Big Pharma, too big to nail..

Dr. Weeks’ Comment:  the welfare of the patient is not the highest concern for Big Pharma nor for the regulatory boards who are charged with protecting the patient.


Feds found Pfizer too big to nail

By Drew Griffin and Andy Segal, CNN Special Investigations Unit
April 2, 2010 4:44 p.m. EDT

When Bextra was taken off the market in 2005, more than half of its profits had come from “off-label” prescriptions.

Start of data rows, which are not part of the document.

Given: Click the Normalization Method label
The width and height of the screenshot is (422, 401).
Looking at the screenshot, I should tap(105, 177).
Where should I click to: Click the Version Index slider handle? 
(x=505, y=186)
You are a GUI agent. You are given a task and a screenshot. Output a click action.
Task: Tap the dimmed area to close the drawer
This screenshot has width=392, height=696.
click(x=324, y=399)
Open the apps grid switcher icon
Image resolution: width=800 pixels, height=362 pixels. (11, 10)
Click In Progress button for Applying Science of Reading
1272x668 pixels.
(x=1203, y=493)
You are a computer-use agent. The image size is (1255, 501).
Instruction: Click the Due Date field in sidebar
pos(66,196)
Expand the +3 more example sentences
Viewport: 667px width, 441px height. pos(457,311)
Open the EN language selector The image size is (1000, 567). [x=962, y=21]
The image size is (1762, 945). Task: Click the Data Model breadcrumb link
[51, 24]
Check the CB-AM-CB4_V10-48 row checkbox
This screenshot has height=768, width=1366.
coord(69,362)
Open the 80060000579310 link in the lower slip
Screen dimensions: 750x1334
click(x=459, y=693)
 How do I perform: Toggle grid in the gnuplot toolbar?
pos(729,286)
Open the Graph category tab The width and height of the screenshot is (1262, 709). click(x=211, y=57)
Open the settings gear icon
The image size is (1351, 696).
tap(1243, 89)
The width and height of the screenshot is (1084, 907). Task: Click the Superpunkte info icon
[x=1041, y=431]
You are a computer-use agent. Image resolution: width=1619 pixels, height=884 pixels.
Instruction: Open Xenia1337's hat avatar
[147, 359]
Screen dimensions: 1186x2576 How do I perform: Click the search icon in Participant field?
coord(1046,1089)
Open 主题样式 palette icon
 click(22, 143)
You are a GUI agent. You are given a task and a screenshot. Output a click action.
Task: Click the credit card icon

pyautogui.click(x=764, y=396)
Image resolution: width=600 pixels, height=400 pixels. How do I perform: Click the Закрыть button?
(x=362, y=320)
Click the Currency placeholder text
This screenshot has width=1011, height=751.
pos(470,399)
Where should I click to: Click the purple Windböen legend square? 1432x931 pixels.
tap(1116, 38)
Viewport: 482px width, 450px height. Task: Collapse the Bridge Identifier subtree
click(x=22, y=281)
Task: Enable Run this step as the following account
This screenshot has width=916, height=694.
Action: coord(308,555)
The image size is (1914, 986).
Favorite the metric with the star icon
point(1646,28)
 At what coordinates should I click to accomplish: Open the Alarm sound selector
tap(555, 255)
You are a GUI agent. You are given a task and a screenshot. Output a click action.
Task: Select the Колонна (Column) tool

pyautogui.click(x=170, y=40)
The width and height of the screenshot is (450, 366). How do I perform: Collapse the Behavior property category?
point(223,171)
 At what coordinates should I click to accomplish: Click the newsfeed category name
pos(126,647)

  • Pfizer sales representatives illegally marketed painkiller Bextra
  • Companies convicted of major health care fraud are excluded from Medicare, Medicaid
  • Federal authorities allowed Pfizer subsidiary to plead guilty in fraud case

CNN’s Special Investigations Unit reveals internal company documents on Bextra and Pfizer’s health care fraud. Watch at 3 p.m. ET Saturday on CNN.


(CNN) — Imagine being charged with a crime, but an imaginary friend takes the rap for you.

That is essentially what happened when Pfizer, the world’s largest pharmaceutical company, was caught illegally marketing Bextra, a painkiller that was taken off the market in 2005 because of safety concerns.

When the criminal case was announced last fall, federal officials touted their prosecution as a model for tough, effective enforcement. “It sends a clear message” to the pharmaceutical industry, said Kevin Perkins, assistant director of the FBI’s Criminal Investigative Division.

But beyond the fanfare, a CNN Special Investigation found another story, one that officials downplayed when they declared victory. It’s a story about the power major pharmaceutical companies have even when they break the laws intended to protect patients.

Big plans for Bextra

The story begins in 2001, when Bextra was about to hit the market. The drug was part of a revolutionary class of painkillers known as Cox-2 inhibitors that were supposed to be safer than generic drugs, but at 20 times the price of ibuprofen.

Pfizer and its marketing partner, Pharmacia, planned to sell Bextra as a treatment for acute pain, the kind you have after surgery.

But in November 2001, the U.S. Food and Drug Administration said Bextra was not safe for patients at high risk of heart attacks and strokes.

The FDA approved Bextra only for arthritis and menstrual cramps. It rejected the drug in higher doses for acute, surgical pain.

Promoting drugs for unapproved uses can put patients at risk by circumventing the FDA’s judgment over which products are safe and effective. For that reason, “off-label” promotion is against the law.

If we prosecute Pfizer … a lot of the people who work for the company who haven’t engaged in criminal activity would get hurt.